▶ [Problem statement] The answer must consist solely of the lines from the line with "504x381 pixels. Task: Click" to the end of the data below, transcribed exactly and with no pictures.

▶ [Records shown]
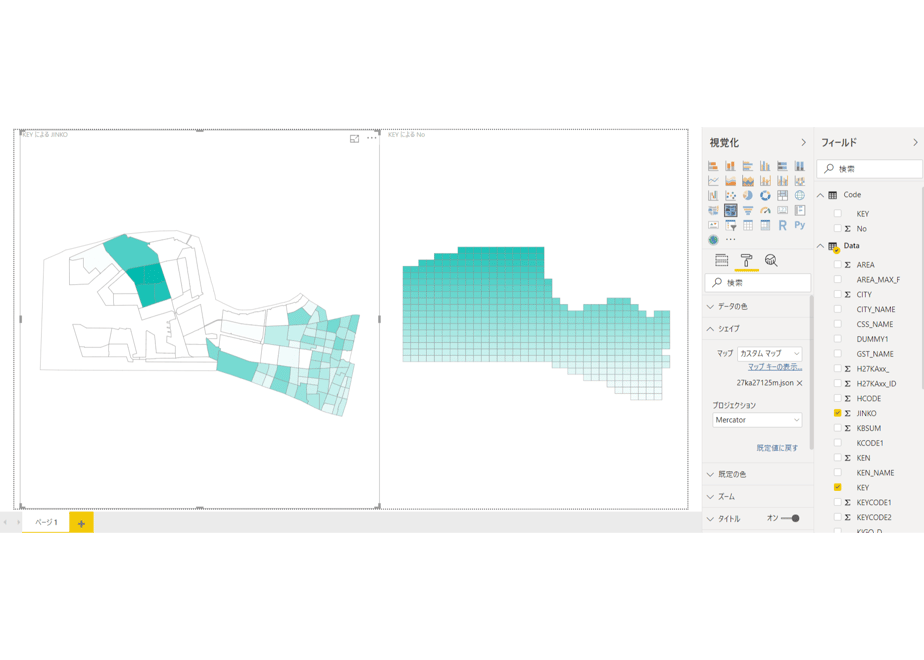Image resolution: width=924 pixels, height=660 pixels.
Task: Pick the funnel chart visual icon
Action: [748, 210]
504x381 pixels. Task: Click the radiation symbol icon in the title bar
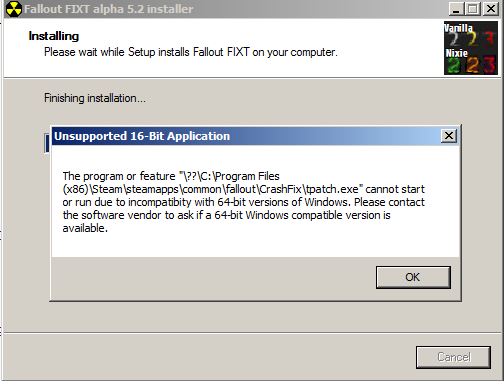pyautogui.click(x=14, y=9)
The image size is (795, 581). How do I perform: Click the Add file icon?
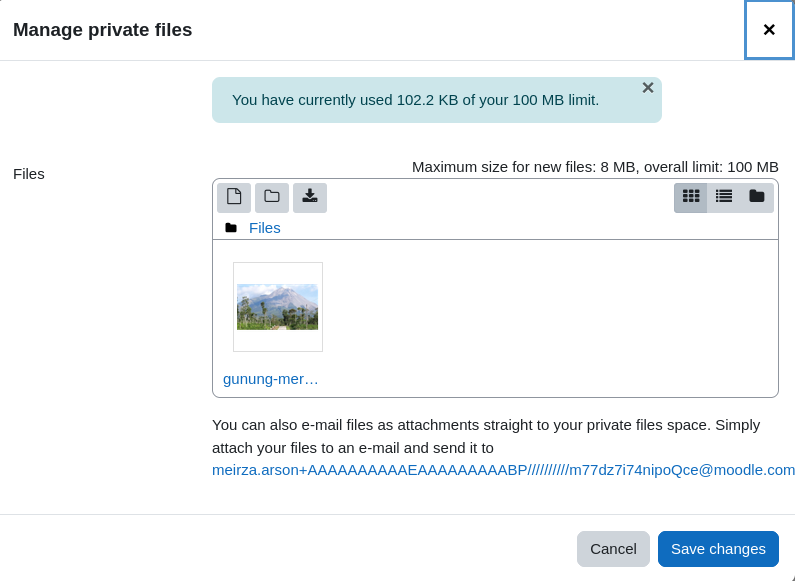[x=234, y=197]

▶ [Task output]
504x381 pixels. Task: Click the radiation symbol icon in the title bar
pyautogui.click(x=14, y=9)
The image size is (795, 581). How do I perform: Click the Add file icon?
[x=234, y=197]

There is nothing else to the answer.